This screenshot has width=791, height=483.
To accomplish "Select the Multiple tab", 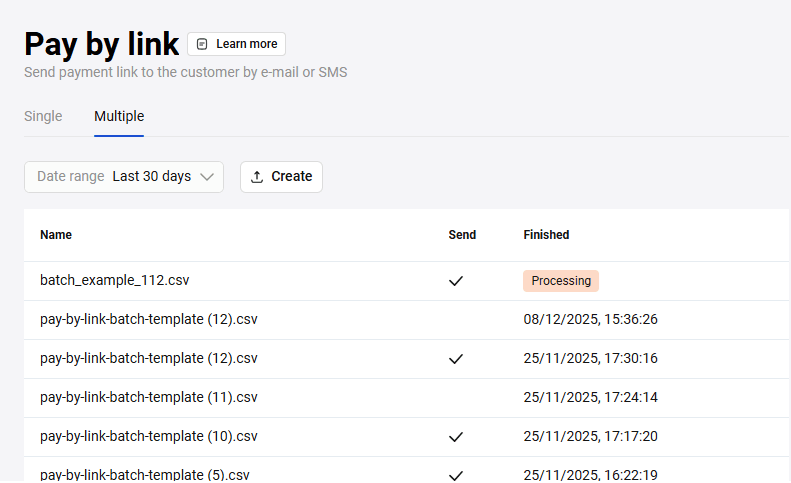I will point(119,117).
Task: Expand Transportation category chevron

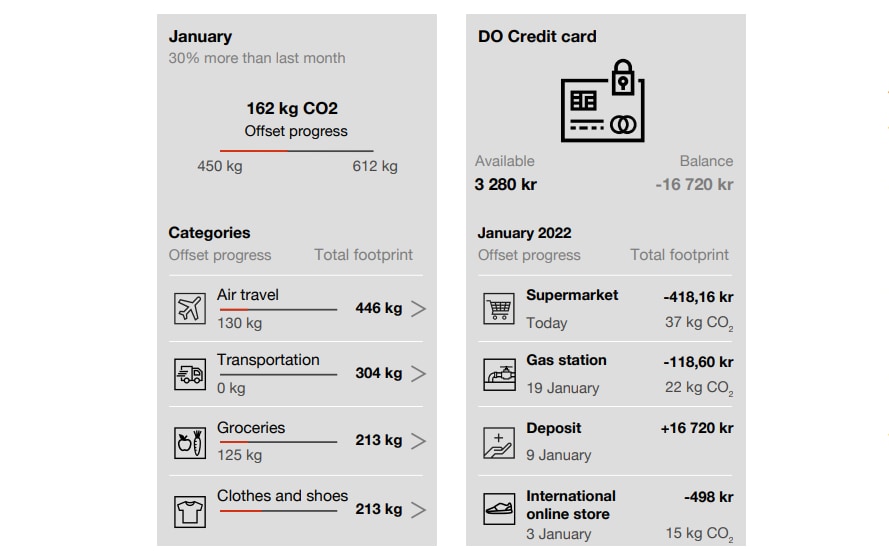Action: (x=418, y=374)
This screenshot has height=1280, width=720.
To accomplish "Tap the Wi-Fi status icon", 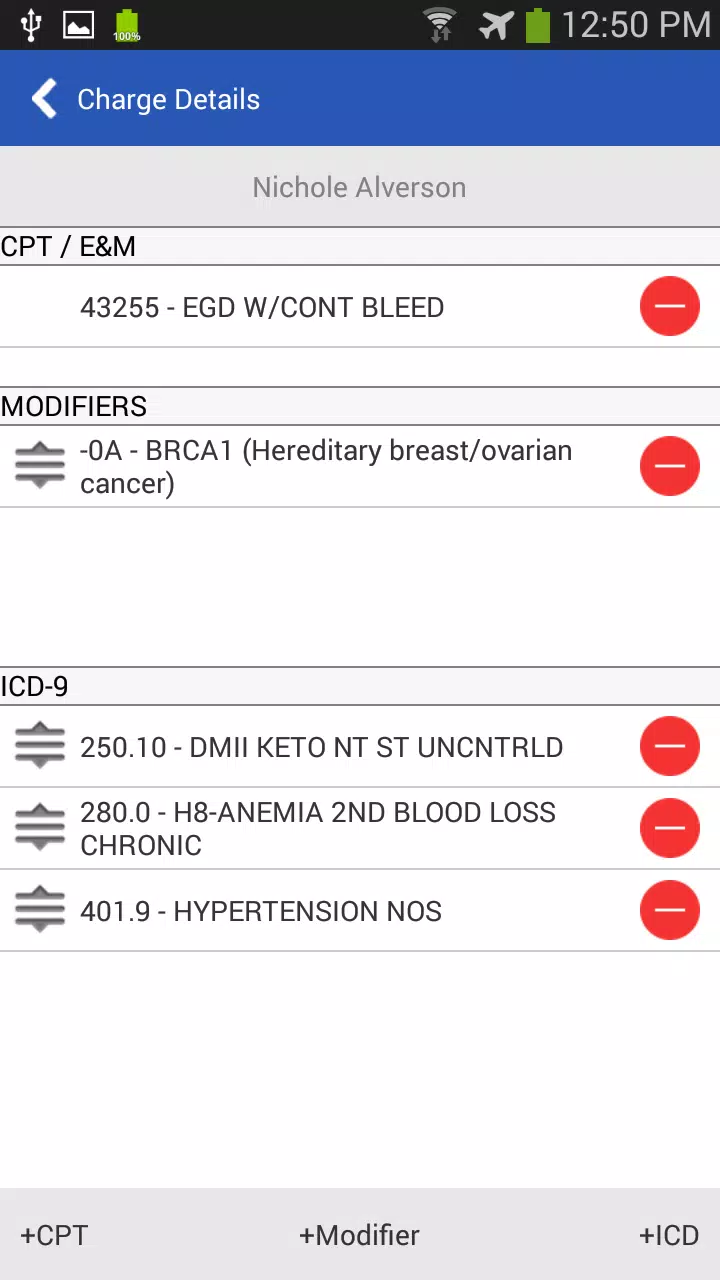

◇ ◇ ◇ ◇

§ Aim of the exercise
Your copy should consist only of the lines from the one containing "Task: Expand Transportation category chevron" through the last line of the entries above, reproduced exactly, without pictures.

§ Written solution
Task: Expand Transportation category chevron

Action: (x=418, y=374)
This screenshot has height=1280, width=720.
To accomplish "Tap the Wi-Fi status icon", 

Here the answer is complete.